Saved entries
☆ ☆ ☆ ☆ ☆ ☆ ☆

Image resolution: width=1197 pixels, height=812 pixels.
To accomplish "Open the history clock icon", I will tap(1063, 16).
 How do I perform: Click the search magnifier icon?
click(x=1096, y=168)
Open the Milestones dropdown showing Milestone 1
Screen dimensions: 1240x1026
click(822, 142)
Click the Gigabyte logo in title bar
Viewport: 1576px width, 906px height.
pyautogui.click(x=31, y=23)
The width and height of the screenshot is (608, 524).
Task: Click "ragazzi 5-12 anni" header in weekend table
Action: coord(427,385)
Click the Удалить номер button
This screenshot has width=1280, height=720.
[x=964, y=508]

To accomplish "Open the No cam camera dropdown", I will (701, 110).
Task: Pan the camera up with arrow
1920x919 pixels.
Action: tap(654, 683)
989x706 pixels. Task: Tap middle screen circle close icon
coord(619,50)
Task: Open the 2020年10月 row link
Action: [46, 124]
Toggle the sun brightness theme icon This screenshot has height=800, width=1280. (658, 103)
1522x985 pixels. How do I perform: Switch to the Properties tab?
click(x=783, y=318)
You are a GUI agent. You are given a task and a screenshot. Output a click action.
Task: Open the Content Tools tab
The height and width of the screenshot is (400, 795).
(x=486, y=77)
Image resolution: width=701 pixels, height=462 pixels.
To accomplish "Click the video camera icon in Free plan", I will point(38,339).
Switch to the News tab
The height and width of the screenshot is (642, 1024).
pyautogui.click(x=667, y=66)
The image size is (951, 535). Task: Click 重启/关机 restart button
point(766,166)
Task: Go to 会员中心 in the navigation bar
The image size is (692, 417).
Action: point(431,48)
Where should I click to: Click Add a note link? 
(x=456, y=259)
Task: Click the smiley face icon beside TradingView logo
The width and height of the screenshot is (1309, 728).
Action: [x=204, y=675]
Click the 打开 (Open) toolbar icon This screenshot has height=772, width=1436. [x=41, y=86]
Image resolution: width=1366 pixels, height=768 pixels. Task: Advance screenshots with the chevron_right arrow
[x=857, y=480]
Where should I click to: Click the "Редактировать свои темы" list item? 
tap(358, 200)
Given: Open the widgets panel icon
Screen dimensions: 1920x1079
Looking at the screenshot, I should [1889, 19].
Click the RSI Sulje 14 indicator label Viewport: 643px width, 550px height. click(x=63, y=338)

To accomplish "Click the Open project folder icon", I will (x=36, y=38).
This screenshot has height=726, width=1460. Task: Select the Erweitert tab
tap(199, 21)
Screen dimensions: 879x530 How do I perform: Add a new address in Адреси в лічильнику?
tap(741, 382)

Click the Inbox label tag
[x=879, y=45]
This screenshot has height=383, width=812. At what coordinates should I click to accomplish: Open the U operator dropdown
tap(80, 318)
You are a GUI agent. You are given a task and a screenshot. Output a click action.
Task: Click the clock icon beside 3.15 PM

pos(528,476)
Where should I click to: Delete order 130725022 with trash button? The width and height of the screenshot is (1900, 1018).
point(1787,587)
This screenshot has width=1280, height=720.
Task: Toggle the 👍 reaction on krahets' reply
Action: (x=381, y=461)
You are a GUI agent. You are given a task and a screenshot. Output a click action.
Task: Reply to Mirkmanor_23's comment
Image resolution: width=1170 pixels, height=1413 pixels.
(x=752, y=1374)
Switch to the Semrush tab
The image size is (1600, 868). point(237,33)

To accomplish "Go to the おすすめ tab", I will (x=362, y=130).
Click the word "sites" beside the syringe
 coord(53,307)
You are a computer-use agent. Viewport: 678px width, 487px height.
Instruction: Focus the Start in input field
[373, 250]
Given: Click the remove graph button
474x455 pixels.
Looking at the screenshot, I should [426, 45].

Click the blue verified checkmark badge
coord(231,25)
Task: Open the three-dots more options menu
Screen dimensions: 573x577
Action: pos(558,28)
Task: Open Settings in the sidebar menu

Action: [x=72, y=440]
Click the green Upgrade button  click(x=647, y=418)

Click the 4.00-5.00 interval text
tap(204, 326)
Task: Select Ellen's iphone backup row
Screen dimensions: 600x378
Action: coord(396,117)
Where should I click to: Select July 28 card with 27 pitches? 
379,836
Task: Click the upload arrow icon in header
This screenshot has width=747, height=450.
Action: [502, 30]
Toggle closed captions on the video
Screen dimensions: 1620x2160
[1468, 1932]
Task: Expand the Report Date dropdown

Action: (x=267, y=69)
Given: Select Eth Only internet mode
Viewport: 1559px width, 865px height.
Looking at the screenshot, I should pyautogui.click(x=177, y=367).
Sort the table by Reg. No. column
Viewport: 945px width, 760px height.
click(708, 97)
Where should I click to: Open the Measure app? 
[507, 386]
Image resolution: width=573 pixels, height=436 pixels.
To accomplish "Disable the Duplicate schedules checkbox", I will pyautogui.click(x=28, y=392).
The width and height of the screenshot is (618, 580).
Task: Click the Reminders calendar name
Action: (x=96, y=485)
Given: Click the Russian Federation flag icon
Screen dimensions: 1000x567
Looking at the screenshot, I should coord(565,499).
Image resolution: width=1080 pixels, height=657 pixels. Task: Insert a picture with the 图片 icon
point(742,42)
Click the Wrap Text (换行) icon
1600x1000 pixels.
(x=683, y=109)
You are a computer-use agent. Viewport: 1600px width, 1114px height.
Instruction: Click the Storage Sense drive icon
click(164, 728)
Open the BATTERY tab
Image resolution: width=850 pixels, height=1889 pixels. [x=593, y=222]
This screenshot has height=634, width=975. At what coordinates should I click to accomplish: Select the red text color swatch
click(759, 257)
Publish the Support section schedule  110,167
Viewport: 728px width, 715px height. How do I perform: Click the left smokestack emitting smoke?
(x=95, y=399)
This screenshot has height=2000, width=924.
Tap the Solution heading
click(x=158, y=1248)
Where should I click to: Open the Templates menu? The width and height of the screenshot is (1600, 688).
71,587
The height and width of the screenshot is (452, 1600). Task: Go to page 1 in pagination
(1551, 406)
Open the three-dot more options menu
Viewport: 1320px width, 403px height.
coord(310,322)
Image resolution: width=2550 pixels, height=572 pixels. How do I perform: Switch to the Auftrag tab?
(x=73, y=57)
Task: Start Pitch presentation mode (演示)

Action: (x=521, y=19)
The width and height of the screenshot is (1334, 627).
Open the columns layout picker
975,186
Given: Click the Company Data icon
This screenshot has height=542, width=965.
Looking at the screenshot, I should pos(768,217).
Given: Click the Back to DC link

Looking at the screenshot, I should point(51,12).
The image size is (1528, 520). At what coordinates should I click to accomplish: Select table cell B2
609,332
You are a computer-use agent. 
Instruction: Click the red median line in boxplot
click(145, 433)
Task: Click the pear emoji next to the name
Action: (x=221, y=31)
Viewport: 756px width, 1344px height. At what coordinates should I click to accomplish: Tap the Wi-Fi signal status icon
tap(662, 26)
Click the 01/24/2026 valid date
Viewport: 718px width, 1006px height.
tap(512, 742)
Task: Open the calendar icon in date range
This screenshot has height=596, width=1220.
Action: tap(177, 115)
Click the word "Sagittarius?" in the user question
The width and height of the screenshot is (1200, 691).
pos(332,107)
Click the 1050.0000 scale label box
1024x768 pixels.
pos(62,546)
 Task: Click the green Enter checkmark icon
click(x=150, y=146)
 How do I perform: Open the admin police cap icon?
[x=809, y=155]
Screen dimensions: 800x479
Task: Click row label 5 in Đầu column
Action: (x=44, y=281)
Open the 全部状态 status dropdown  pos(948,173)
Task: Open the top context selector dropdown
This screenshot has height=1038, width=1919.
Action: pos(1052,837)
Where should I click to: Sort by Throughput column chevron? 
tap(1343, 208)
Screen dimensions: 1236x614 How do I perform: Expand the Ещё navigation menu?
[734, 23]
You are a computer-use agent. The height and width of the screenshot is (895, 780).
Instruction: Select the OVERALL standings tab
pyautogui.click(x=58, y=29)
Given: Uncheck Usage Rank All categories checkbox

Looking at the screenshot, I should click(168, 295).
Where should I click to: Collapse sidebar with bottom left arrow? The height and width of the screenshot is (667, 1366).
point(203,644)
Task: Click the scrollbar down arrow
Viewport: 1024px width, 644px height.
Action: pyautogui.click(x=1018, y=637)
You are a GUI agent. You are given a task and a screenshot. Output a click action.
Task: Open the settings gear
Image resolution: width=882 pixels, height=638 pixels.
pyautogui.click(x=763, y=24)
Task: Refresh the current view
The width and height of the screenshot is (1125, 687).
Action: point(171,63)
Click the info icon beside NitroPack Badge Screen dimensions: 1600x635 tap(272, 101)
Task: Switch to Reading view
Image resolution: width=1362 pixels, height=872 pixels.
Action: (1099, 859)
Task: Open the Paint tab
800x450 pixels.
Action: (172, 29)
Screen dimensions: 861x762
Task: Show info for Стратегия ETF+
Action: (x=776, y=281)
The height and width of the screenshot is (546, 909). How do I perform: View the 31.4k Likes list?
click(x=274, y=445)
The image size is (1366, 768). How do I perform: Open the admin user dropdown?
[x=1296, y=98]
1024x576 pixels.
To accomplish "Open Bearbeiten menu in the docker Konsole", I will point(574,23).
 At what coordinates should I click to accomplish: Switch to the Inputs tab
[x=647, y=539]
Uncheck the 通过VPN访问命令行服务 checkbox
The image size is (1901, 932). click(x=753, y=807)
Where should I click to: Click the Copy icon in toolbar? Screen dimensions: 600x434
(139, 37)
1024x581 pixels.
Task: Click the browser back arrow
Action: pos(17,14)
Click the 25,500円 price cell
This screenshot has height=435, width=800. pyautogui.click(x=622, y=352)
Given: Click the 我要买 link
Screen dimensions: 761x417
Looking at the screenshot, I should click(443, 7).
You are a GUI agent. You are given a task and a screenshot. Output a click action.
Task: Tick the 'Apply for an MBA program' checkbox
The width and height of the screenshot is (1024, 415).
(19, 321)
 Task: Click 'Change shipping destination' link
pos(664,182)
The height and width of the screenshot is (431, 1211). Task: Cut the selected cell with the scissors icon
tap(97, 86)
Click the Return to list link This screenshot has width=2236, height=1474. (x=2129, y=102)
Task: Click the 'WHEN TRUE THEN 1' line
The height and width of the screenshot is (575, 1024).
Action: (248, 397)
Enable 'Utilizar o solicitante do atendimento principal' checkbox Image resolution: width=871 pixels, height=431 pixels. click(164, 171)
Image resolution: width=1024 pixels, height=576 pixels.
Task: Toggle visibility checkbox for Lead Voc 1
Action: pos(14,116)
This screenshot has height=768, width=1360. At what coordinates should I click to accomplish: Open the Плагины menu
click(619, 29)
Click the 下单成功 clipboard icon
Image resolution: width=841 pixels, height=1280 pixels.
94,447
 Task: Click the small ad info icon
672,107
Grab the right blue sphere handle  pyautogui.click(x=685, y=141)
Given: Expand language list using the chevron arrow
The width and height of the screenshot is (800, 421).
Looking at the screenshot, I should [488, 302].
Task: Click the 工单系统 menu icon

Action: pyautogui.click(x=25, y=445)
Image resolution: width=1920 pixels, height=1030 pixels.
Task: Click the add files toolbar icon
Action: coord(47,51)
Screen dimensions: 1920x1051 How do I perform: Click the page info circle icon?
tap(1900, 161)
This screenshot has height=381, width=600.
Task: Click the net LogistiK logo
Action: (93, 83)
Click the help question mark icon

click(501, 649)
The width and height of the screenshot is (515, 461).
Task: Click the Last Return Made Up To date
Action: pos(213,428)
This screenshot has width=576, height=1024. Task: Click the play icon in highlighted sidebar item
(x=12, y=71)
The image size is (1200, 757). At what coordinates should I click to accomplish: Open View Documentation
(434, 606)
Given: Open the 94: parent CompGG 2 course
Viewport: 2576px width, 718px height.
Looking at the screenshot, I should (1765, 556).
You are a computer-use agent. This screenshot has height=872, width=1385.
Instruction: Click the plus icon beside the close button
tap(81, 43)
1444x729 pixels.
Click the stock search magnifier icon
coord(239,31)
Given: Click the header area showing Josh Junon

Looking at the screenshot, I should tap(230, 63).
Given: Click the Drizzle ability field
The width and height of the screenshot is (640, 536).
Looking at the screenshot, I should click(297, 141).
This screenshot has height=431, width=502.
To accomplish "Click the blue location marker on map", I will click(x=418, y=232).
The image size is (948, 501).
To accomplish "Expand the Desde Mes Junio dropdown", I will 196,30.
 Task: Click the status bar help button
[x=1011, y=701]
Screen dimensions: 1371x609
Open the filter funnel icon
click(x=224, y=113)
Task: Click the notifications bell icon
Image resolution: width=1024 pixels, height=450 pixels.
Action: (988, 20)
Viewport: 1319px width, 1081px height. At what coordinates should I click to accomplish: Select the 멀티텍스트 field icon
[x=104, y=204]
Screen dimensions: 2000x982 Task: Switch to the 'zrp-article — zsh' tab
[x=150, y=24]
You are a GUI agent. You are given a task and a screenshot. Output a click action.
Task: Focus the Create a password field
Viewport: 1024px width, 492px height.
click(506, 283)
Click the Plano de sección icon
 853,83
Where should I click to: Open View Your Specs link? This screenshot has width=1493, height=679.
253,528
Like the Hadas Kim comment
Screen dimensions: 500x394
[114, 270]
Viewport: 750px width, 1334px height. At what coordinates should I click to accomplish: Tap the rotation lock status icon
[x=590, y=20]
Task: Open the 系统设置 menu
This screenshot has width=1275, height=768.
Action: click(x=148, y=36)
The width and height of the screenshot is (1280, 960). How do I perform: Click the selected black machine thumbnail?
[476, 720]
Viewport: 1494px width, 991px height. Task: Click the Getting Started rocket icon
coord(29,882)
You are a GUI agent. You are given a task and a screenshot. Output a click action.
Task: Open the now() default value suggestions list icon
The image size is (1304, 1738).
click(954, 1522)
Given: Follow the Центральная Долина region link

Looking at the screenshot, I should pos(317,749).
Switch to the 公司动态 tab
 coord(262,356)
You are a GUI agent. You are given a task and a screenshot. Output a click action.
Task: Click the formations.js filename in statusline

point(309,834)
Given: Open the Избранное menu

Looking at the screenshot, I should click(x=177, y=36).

☆ ☆ ☆ ☆ ☆ ☆ ☆

**About this exercise:**
Filter the records above for lines with "camera".

**Response to the task:**
To accomplish "Open the No cam camera dropdown", I will (701, 110).
Task: Pan the camera up with arrow
To accomplish "Click the video camera icon in Free plan", I will point(38,339).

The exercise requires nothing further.